2.6. Human-AI Collaboration in Creative Writing

The role of NLP systems as co-creative partners rather than autonomous authors has received increasing attention. Tools such as Sudowrite, ChatGPT, and AI Dungeon allow users to interactively generate, revise, or extend creative texts. Studies (e.g., Clark et al., 2018; Lee et al., 2022) suggest that AI can enhance human creativity by providing lexical suggestions, plot directions, or stylistic alternatives. However, concerns remain regarding over-reliance, loss of authorial identity, and ethical ambiguity in attribution.

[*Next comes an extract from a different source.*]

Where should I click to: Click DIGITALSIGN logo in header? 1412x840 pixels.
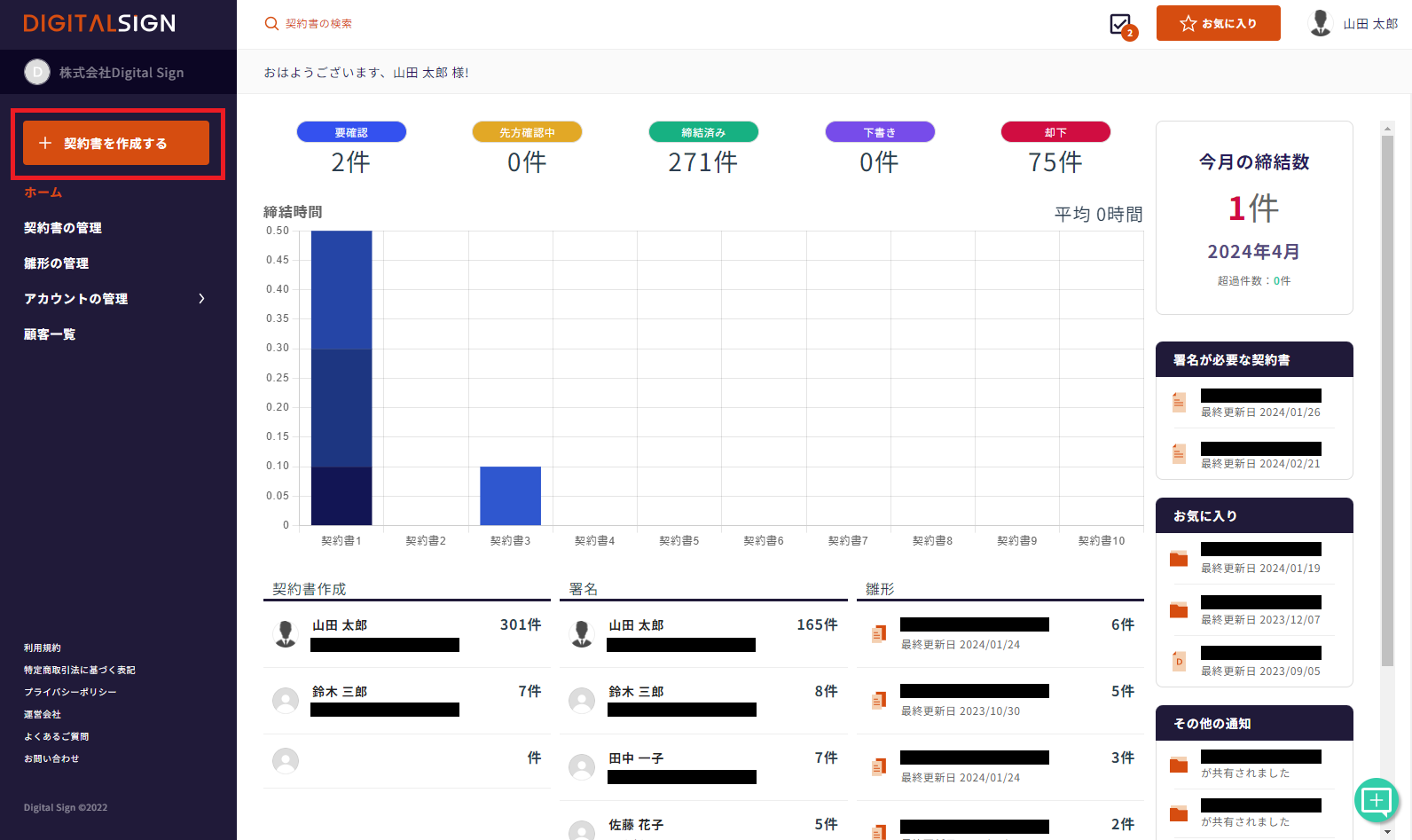(x=99, y=24)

2.7. Ethical, Cultural, and Philosophical Considerations

2.7.1. Bias and Cultural Homogenization

Language models are trained on large corpora that often reflect dominant cultural narratives, stereotypes, and linguistic norms. This leads to biased or exclusionary outputs that marginalize underrepresented voices. Creative writing generated by such systems may inadvertently reinforce social inequalities or erase culturally distinct forms of expression.

2.7.2. Authorship and Originality

The rise of AI-generated content raises questions about ownership and intellectual property. Who owns a poem written by an algorithm? Can a machine be an author? These debates touch on philosophical notions of intentionality, originality, and artistic agency, as explored in works by Boden (2004), Colton (2012), and McCormack et al. (2019).

2.7.3. Impact on Creative Labor

Automation of writing tasks may threaten human creative professions, from copywriting to screenwriting. At the same time, it opens new roles for curators, prompt engineers, and human-AI collaboration designers. The net impact on creative labor remains uncertain and warrants further socioeconomic study.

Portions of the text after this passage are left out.